CalliffusionV2: Personalized Natural Calligraphy Generation with Flexible Multi-modal Control
Qisheng Liao, Liang Li, Yulang Fei, Gus Xia

TL;DR
CalliffusionV2 is a versatile system for generating natural Chinese calligraphy with multi-modal control, enabling style customization, quick style learning, and support for non-Chinese characters, validated by both neural and human assessments.
Contribution
It introduces a multi-modal controlled calligraphy generation system that allows fine-grained style customization and rapid style adaptation with minimal data.
Findings
Produces stylistically accurate calligraphy recognized by classifiers and humans
Supports quick learning of new styles with few-shot training
Generates non-Chinese characters without prior training
Abstract
In this paper, we introduce CalliffusionV2, a novel system designed to produce natural Chinese calligraphy with flexible multi-modal control.

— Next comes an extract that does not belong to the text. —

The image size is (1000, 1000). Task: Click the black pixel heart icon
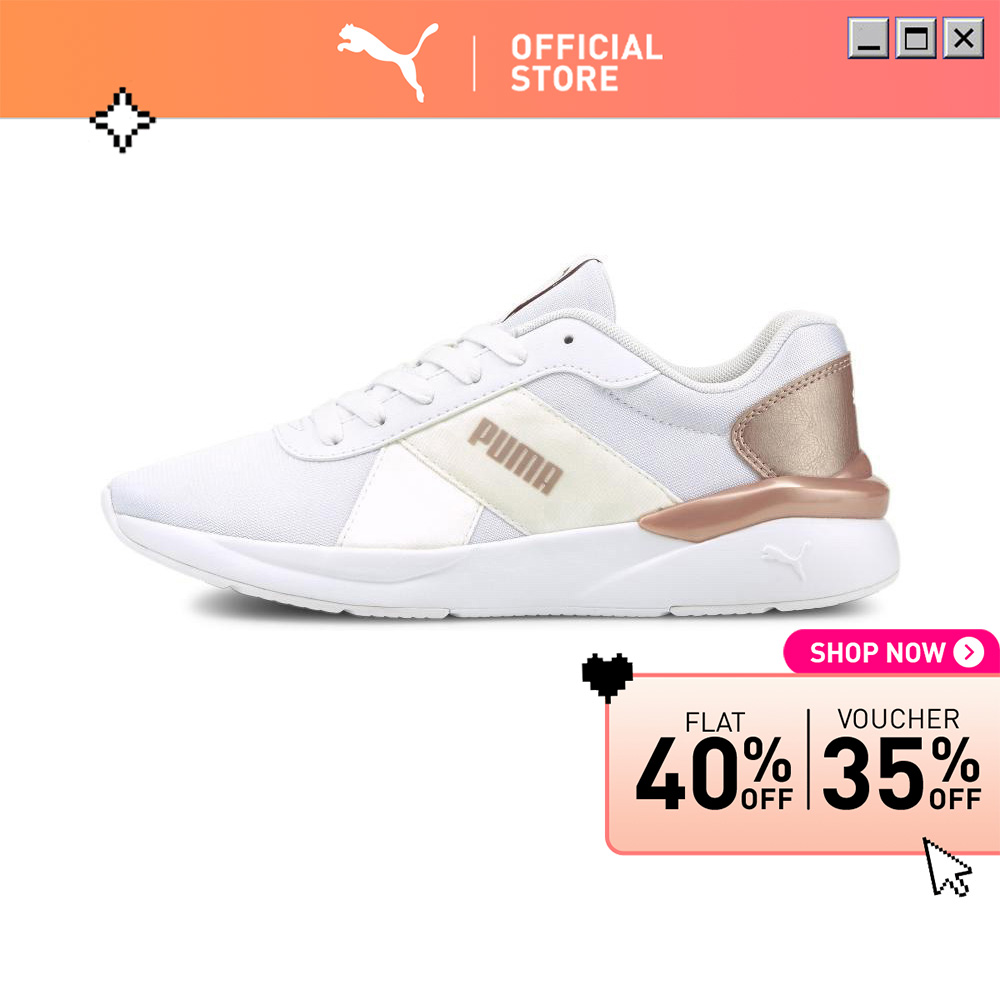pyautogui.click(x=607, y=677)
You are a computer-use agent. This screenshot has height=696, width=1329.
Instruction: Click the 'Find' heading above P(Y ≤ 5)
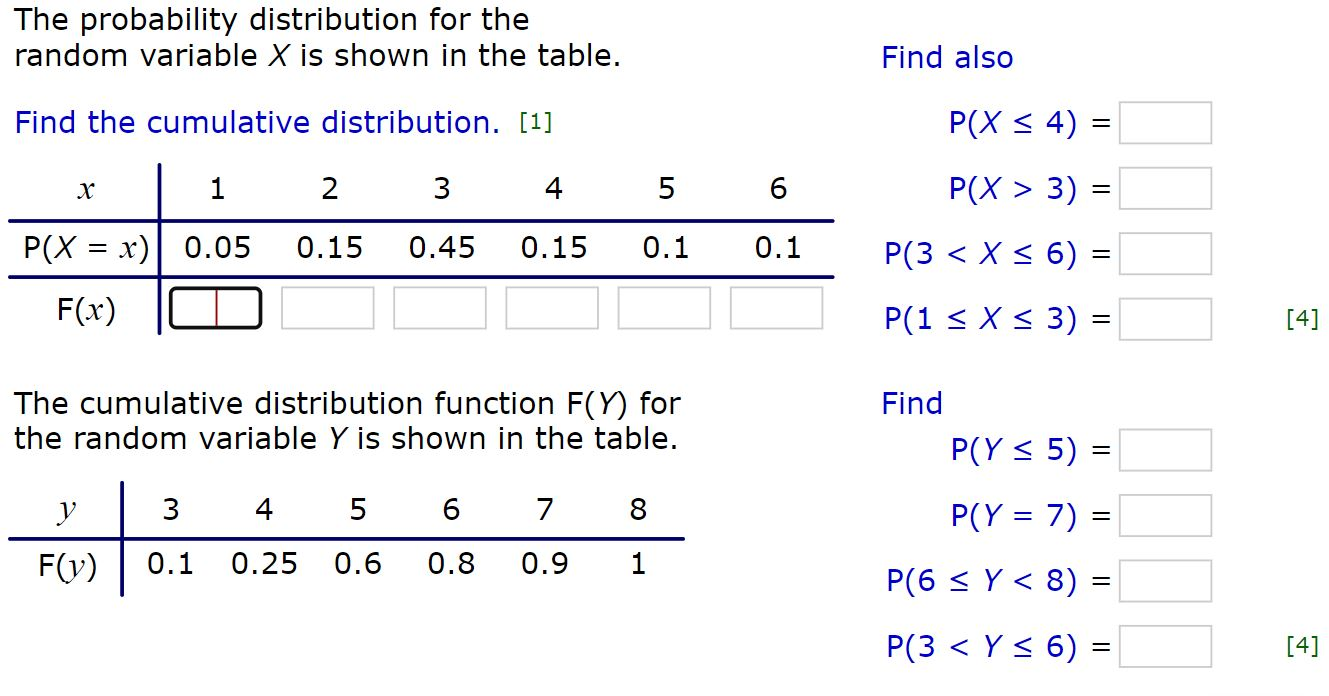[912, 402]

Unlike previous approaches that rely solely on image or text inputs and lack fine-grained control, our system leverages both images to guide generations at fine-grained levels and natural language texts to describe the features of generations. CalliffusionV2 excels at creating a broad range of characters and can quickly learn new styles through a few-shot learning approach. It is also capable of generating non-Chinese characters without prior training. Comprehensive tests confirm that our system produces calligraphy that is both stylistically accurate and recognizable by neural network classifiers and human evaluators.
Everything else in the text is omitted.